Hearing from others who use the same advisor can be revealing. Ask for testimonials, or look for case studies that highlight how the advisor helped design, implement, and monitor plans (World Investment Advisors). Feedback typically uncovers real-world issues like communication style, responsiveness, and any unexpected conflicts of interest.
Speaking to at least one or two past clients can help clarify whether an advisor’s claims match their results. This step is especially important if you’re researching advanced strategies, like tax optimization or specialized retirement income planning.
Stay Aware Of Regulatory Changes

The retirement landscape keeps shifting. Secure 2.0 introduced significant changes to catch-up contributions, particularly for individuals with higher incomes (Jackson Walker LLP). If you earn over a certain threshold, you’ll need to make those contributions as Roth (post-tax) funds starting January 1, 2026.
We suggest confirming the advisor’s familiarity with such laws. They should help you stay compliant, adapt payroll systems, and communicate updates to employees if you’re a plan sponsor. If your plan has also in-plan Roth rollover features, you’ll want guidance on self-correcting mistakes before they turn into costly hiccups.
Blend In Your Personal Goals

Finally, the best plans address your lifestyle and retirement aspirations. For instance, we often talk to clients about the best way to get income in retirement, how many years they expect to work, or whether they’re curious about how much money does a couple need to retire.

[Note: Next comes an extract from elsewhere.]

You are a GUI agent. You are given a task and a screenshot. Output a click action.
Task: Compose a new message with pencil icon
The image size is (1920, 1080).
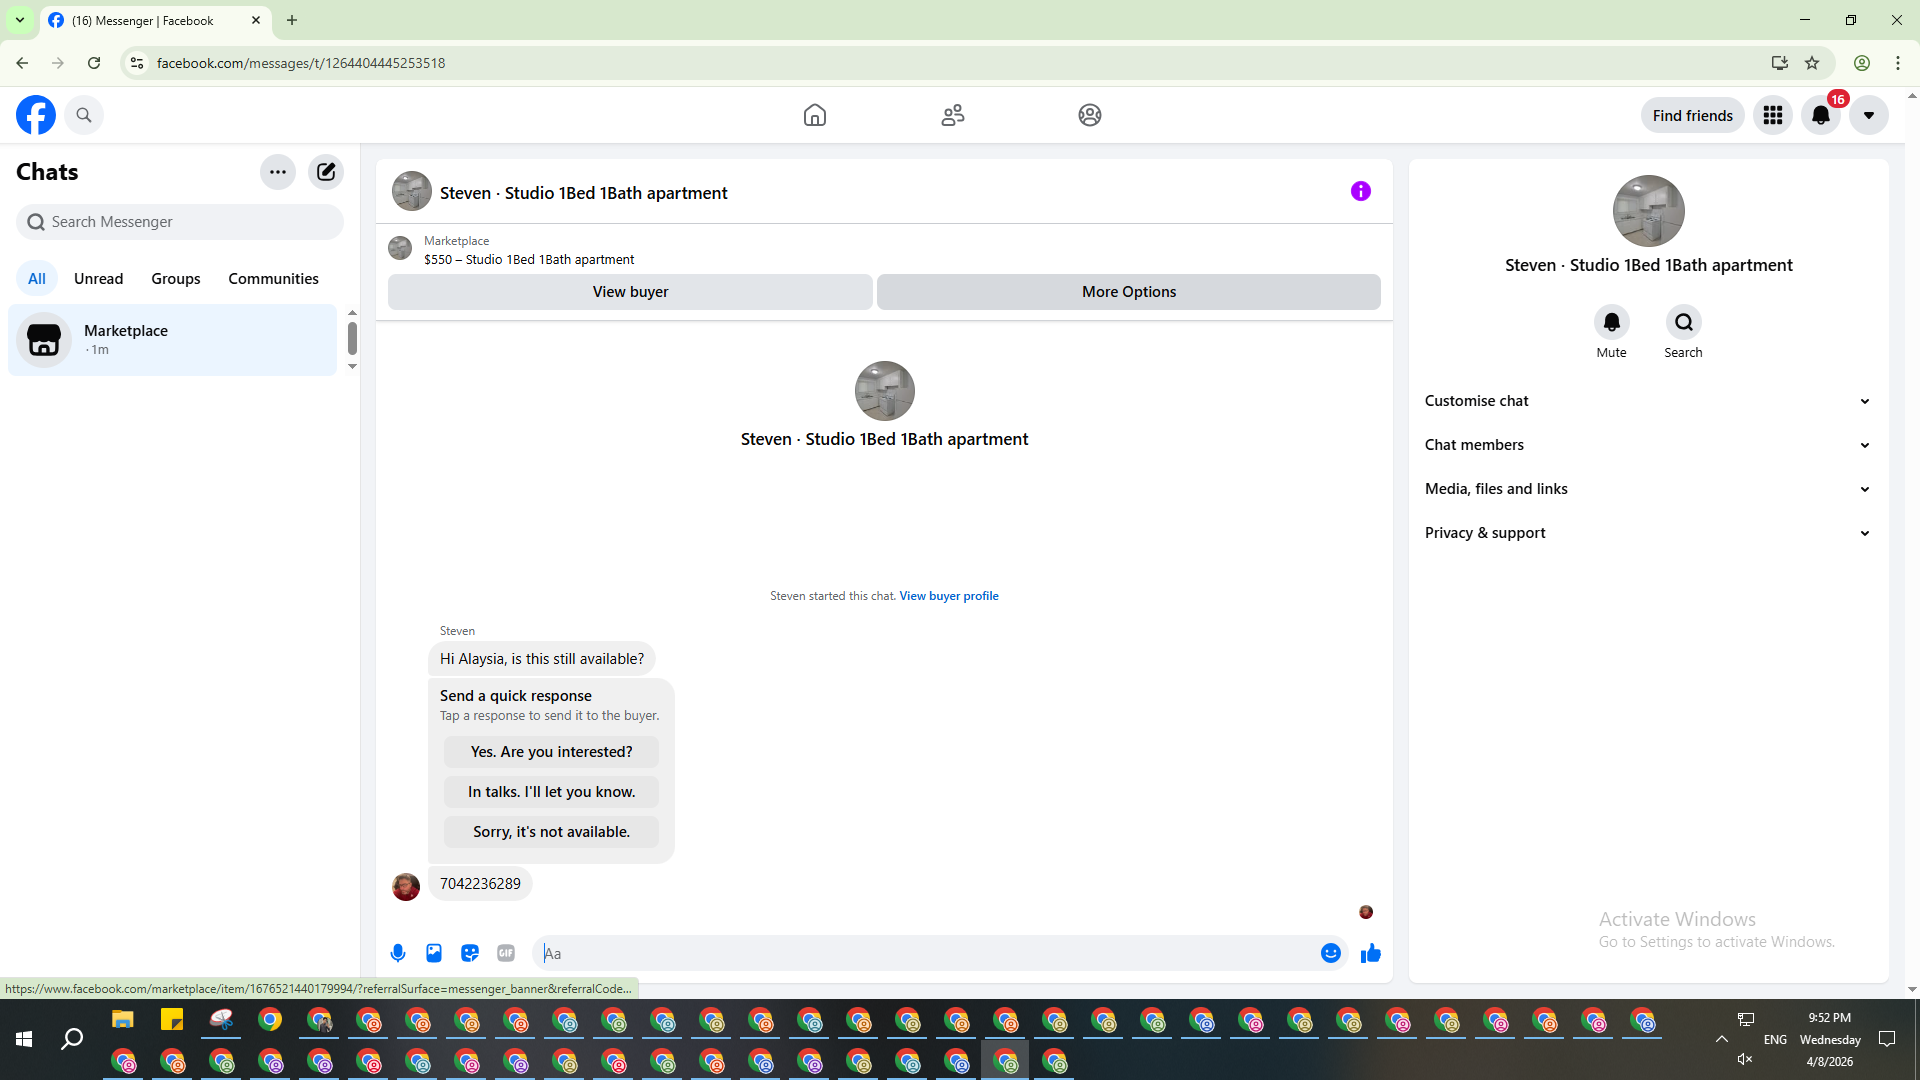point(326,172)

Ask yourself if you want to travel frequently, start a passion project, or fund educational plans for grandkids. A retirement plan advisor who truly knows you will shape your investments, contributions, and distribution schedules around these personal milestones. This approach helps ensure you’re not just saving blindly but investing with a clear endgame in mind.
We recommend diving deeper into a few key areas if you have time: setting up a best retirement budget spreadsheet, exploring various retirement withdrawal strategies, and tackling questions like do i have to pay taxes on retirement income.
In the end, no matter when you start, the key is to find a retirement plan advisor who appreciates your personal goals, understands evolving regulations, and keeps fees transparent. It might take a bit of effort to sort through credentials and philosophies, but a trusted advisor can make all the difference in helping you retire on your own terms.